Republicans Blast 'Blanket Amnesty' in Biden Immigration Bill: 'Millions of Americans Are Out of Work'

By The Editor

After decades of failed attempts by Congress to pass comprehensive immigration legislation, congressional Democrats and President Joe Biden are signaling openness to a piece-by-piece approach.

Democrats unveiled a broad bill Thursday that would provide an eight-year pathway to citizenship for 11 million people living in the country without legal status. Several Republican lawmakers pushed back against the radical proposal, saying it’s a “nonstarter.”

Rep. Jim Jordan of Ohio, the ranking member of the House Judiciary Committee, charged in a statement that the bill “rewards those who broke the law” and “floods the labor market at a time when millions of Americans are out of work.”

“President Biden’s radical proposal is a non-starter and should be rejected by Congress,” he said.

Political pundits also noted the 353-page U.S. Citizenship Act of 2021 has no Republican backers. 

The top Republican on the House Homeland Security Committee, U.S. Rep.

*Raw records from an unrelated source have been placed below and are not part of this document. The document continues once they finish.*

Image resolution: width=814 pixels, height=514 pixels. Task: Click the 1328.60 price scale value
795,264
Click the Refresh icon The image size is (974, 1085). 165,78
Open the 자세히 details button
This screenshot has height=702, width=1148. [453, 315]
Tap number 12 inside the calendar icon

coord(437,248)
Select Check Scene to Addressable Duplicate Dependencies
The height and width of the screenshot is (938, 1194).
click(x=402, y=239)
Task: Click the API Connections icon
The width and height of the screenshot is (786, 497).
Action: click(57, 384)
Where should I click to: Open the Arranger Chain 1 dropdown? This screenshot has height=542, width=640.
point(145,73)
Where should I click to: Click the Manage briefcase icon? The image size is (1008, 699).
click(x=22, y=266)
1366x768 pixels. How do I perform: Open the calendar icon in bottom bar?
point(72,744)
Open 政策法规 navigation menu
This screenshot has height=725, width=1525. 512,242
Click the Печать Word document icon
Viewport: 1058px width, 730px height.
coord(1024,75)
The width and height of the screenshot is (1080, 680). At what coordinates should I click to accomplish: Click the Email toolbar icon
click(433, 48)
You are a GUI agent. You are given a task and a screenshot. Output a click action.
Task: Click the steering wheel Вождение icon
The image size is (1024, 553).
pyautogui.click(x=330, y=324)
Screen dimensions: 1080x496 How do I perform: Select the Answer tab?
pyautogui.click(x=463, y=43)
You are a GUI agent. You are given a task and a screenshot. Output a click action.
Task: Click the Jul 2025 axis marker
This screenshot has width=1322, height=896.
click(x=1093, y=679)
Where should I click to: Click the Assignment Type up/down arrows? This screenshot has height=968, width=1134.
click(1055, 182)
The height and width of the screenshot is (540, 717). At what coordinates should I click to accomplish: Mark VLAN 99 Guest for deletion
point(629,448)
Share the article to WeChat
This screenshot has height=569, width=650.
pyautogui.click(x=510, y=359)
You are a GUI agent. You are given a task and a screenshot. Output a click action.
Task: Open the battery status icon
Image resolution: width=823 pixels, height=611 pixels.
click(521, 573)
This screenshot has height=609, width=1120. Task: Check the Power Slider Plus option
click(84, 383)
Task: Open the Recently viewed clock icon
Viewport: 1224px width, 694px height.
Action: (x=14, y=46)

John Katko (R-NY), criticized the legislation in a statement on Thursday, calling it an “unserious effort” that fails to secure U.S. borders or close “loopholes” in the legal immigration system.

Senate Minority Leader Mitch McConnell (R-KY) recently called the bill a “massive proposal for blanket amnesty that would gut enforcement of American laws while creating huge new incentives for people to rush here illegally at the same time,” according to Fox News.

Even though there’s been a lot of talk about ramming certain pieces of legislation through Congress because they have the majority, Democrats are not talking about an all-or-nothing approach to get some type of immigration bill passed. 

“Even though I support full, comprehensive immigration reform, I’m ready to move on piecemeal, because I don’t want to end up with good intentions on my hands and not have anything,” said U.S. Rep. Henry Cuellar (D-TX). “I’d rather have progress.”

Bill’s Provisions

The bill Democrats introduced Thursday would immediately provide green cards to farmworkers, immigrants with temporary protected status, and young people who arrived in the U.S. illegally as children. For others living in the U.S. as of Jan. 1, 2021, the plan establishes a five-year path to temporary legal status. If they pass background checks, pay taxes and fulfill other basic requirements, then, after three years, they can pursue citizenship.

The plan also would raise the current per-country caps for family and employment-based immigrant visas. It would eliminate the penalty barring those immigrants who live in the U.S. without authorization and who then leave the country from returning for three to 10 years. It also would provide resources for more judges, support staff, and technology to address the backlog in processing asylum seekers.

The bill would expand transnational anti-drug task forces in Central America and enhance technology at the border. And it would set up refugee processing in Central America, to try to prevent some of the immigrant caravans that have overwhelmed border security in recent years.

The plan includes $4 billion spread over four years to try to boost economic development and tackle corruption in Latin American countries, to lessen pressure for migration to the U.S.

Even before the new bill was unveiled, Democrats were reining in expectations for their final result. Senate Judiciary Committee Chairman Dick Durbin has said that any final Senate bill likely “will not reach the same levels” as Biden’s proposal.

Some Democrats worry that if the bill is not done piecemeal, it will fail and could hurt them in the 2022 elections and maybe even beyond.